Competition for cash is returning for the first time in 9 years, and banks hate it.


Wells Fargo is one of several banks I do business with. OK, I know. It handles my corporate stuff, including payroll and quarterly filings. It has never tried to cross me, and its employees are nice, though they did try to sell me all kinds of crap, but that stopped after the fake-account scandal. But this is about how badly Wells Fargo needs the cash from new deposits, why it is willing to pay more for it than other banks, how stingy it is with its own clients, and how competition is returning to cash for the first time in nine years.


There is a newly competitive slugfest going on at brokers where banks, even the biggest banks, are competing with each other, to sell FDIC-insured CDs to the broker’s customers, and thus attract new deposits. They do so in a competitive market place where the broker sorts each offer by duration and by interest rate, with the best deals on top.


And Wells Fargo’s CDs are now consistently at the top at my broker, including today, in all four duration categories I checked:


13 months CD: Wells Fargo offers 2.25% (same as equivalent US Treasury yield); next in line Bank of China with 2.15%.


25 months CD: Wells Fargo offers 2.75% and monthly interest payments; next in line Morgan Stanley with 2.75% but semiannual interest payments; next is Ally with 2.70%.


36 month CD: Wells Fargo offers 2.90% and monthly interest payments; next is Citi with 2.90% and semiannual interest payments.
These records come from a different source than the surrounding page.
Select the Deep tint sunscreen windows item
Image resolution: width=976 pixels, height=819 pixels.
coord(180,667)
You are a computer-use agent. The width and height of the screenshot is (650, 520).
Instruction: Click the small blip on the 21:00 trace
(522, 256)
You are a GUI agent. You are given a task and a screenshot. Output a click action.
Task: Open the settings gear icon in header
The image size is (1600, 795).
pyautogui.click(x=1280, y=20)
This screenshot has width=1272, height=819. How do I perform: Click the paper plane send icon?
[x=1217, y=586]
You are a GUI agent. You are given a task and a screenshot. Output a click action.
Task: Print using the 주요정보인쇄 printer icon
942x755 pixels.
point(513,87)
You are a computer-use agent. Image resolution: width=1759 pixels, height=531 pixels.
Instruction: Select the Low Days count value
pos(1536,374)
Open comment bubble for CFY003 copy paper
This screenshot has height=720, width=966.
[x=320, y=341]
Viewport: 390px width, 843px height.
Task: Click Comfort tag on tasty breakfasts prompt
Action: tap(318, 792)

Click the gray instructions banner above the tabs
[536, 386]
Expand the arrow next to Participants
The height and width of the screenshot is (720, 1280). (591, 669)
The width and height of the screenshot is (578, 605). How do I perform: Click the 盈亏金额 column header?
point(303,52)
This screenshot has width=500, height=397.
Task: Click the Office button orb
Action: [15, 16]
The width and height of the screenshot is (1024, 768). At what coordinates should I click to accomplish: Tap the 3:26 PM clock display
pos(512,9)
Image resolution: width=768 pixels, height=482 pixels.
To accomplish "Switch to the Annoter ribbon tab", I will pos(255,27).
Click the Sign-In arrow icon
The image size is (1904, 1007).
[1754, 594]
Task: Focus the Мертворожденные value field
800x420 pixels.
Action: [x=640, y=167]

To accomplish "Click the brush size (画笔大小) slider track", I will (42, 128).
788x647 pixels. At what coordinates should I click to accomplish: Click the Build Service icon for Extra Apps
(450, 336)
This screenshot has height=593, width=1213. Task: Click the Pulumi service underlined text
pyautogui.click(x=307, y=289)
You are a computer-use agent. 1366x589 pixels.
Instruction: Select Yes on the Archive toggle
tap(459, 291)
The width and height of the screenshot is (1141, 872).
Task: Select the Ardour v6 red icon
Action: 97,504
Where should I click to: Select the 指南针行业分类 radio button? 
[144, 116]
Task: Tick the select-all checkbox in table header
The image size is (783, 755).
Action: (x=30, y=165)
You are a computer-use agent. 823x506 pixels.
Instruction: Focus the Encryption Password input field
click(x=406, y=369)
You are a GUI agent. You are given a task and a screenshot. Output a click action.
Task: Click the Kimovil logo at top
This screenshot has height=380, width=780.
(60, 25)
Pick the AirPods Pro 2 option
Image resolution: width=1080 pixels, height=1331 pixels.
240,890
Next offer is 2.80%


60 month CD: Wells Fargo offers 3.15% and monthly interest payments; followed by Citi offering 3.10%.
Clearly, Wells Fargo is trying hard to attract new cash, and it’s willing to pay top dollars to get it. This is competition.


But not on the Wells Fargo website – where it’s nearly impossible to find CD offers. I ended up having to use the search function. And this is what it showed:


9-month CD “Special Offer” at “Bonus Interest Rate” of 0.35%


19-month CD “Special Offer” at “Bonus Interest Rate” of 0.75%


To get over 1%, you have to go to a 58-month CD, a “Special Offer” at a “Bonus Interest Rate” of 1.05%.


These are the “special offers” where Wells Fargo is, like, trying really hard. Further down are the regular offers, for example, a one-year CD with non-special “Bonus Interest Rate” of 0.15%. In other words, Well Fargo isn’t going to pay its own clients for their money.


This made me even more curious.


I moseyed over to my branch and ask a banker about their CD offers. He came up with the same kind of no-nothing rates. I told him about the 2.25% 13-month CD Wells Fargo offers at my broker. Why not offer it to me right here if I agree to transfer money into my account to buy it?


His eyes lit up. I should open a Wells Fargo brokerage account, he said, transfer some money into it, and buy a Wells Fargo CD there. And the rates he came up with were better than those on the bank’s website, but still shitty and much lower than what Wells Fargo was offering me through my broker.


What’s amazing is how Wells Fargo shafts its own customers on interest rates, and at the same time, how it is highly motivated – even desperate – to attract cash in via CDs offered at other brokers.


This shows that there is something else going on: Competition for new cash – for the first time since 2009, when banks, under the tutelage of the Fed, banded together and agreed among each other to stop paying any measurable interest on deposits. Price fixing? Sure. But it was part of the official bailout. So no problem. The Fed promised the banks free money to increase their profits and use those profits to rebuild their capital. That was the official policy. Depositors were shanghaied into providing that free money to bail out the failing banking industry.


It moved the needle. In 2009, there were $7.5 trillion in deposits at these banks. Half of it was savings products. Over the years, deposits have ballooned. The banks got to use those deposits essentially for free. And they lent out the cash at rates that could be over 20% for credit card loans.


But that period is over. Now that banks’ capital cushions have been rebuilt on the backs of savers, the Fed has stepped back as the chief organizer of this scheme and is allowing competition for cash once again. That’s what we’re seeing here.